Was ist die Schrittmaßregel für Stufen?
Die Regel besagt, dass die durchschnittliche deutsche Schrittlänge 63cm beträgt. Die Formel für das optimale Steigungsverhältnis von Treppen lautet 63cm – 2 x Stufenhöhe = Auftritt. (Die Formel hierfür resultiert aus der Überlegung, dass für jeden Zentimeter an Höhe, den man pro Stufe überwinden muss, die Schrittlänge um 2cm abnimmt) Daher haben unsere Standardblockstufen eine Höhe von 15cm bei einer Tiefe von 35cm (63 – 2 × 15 = 33cm), wobei die Zwei Zentimeter durch die Überlappung/Auflage der Stufen bei mehrstufigen Konstruktionen "verloren" gehen.

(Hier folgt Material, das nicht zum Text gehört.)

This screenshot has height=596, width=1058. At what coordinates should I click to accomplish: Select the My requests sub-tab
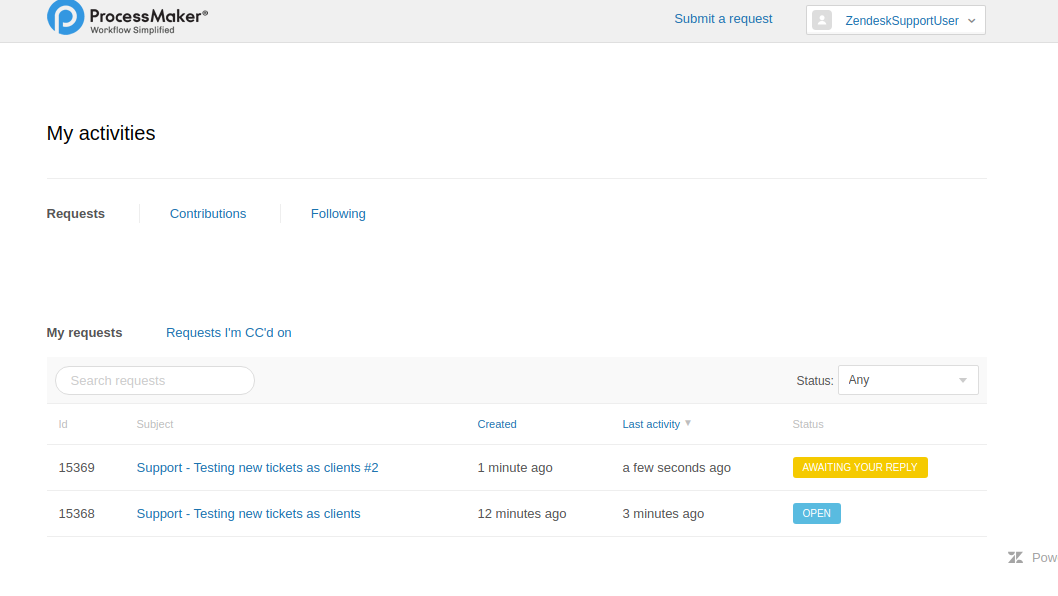pos(85,333)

Natürlich können wir in einigen Materialien auch Sondergrößen an Stufen auf Bestellung anfertigen lassen. Diese können innerhalb der technischen Möglichkeiten und Normen für Sie individuell gefertigt werden!

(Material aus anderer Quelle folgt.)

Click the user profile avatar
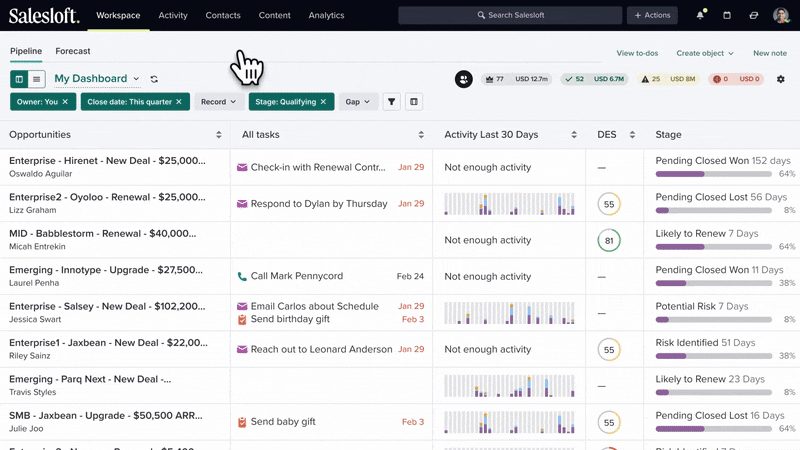800x450 pixels. click(781, 15)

Ist die Schrittmaßregel "verbindlich"?
Die Regel bedeutet, dass alle Treppenanlagen, die nicht der Schrittmaßregel entsprechen grundsätzlich vermieden/umgebaut/umgeplant werden sollten. Trotzdem hat man natürlich Möglichkeiten Höhen und Auftrittstiefen innerhalb genormter Größen anzupassen. Die DIN 18065 finden Sie in sinnvoll kommentierten Auszügen im Internet. Hier werden auch die zusätzlichen Regeln wie die "Bequemlichkeitsregel" und die "Sicherheitsregel" für Stufenanlagen erwähnt. Hier muss nur sehr genau aufgepasst werden, auf welche speziellen Treppenarten diese weiteren Regeln Anwendung finden, da die Ansprüche zwischen außen, innen und Haustreppen und Wohnungstreppen doch sehr unterschiedlich sind. Die Schrittmaßregel gilt aber in jedem Fall!
Wie kann man die Schrittmaßregel überhaupt umsetzen?
Bei vielen Hauseingängen, Gartentreppen, Kellerabgängen ist es sehr schwierig überhaupt Treppen zu bauen die der Schrittmaßregel genau entsprechen, da man die Anschlusshöhen an Haus, Gehwegen, Terrassen und Türen besonders bei Bestandsanlagen nicht mehr großartig verändern kann. Trotzdem finden gute Planer und Handwerker auch hier oft Möglichkeiten die schlimmsten Dinge zu vermeiden. Das wären z.B.:
- Unterschiedliche/schwankende Stufenhöhen (gefährlich zu begehen)
- Zu kurze Auftritte (Gefahr beim Runtergehen)
- Zu geringes Gefälle von Außenstufen (Wasser bleibt stehen)
Praxistipp:
Im Außenbereich verwendet man optimalerweise Stufenhöhen um ca. 15cm und längere Auftritte, weil man dort meist schneller unterwegs ist, wogegen man im Innenbereich mit Steigungen von 17-19cm arbeitet, um Platz zu sparen, da hierdurch ja der Auftritt der Stufe dann ja auch kürzer wird.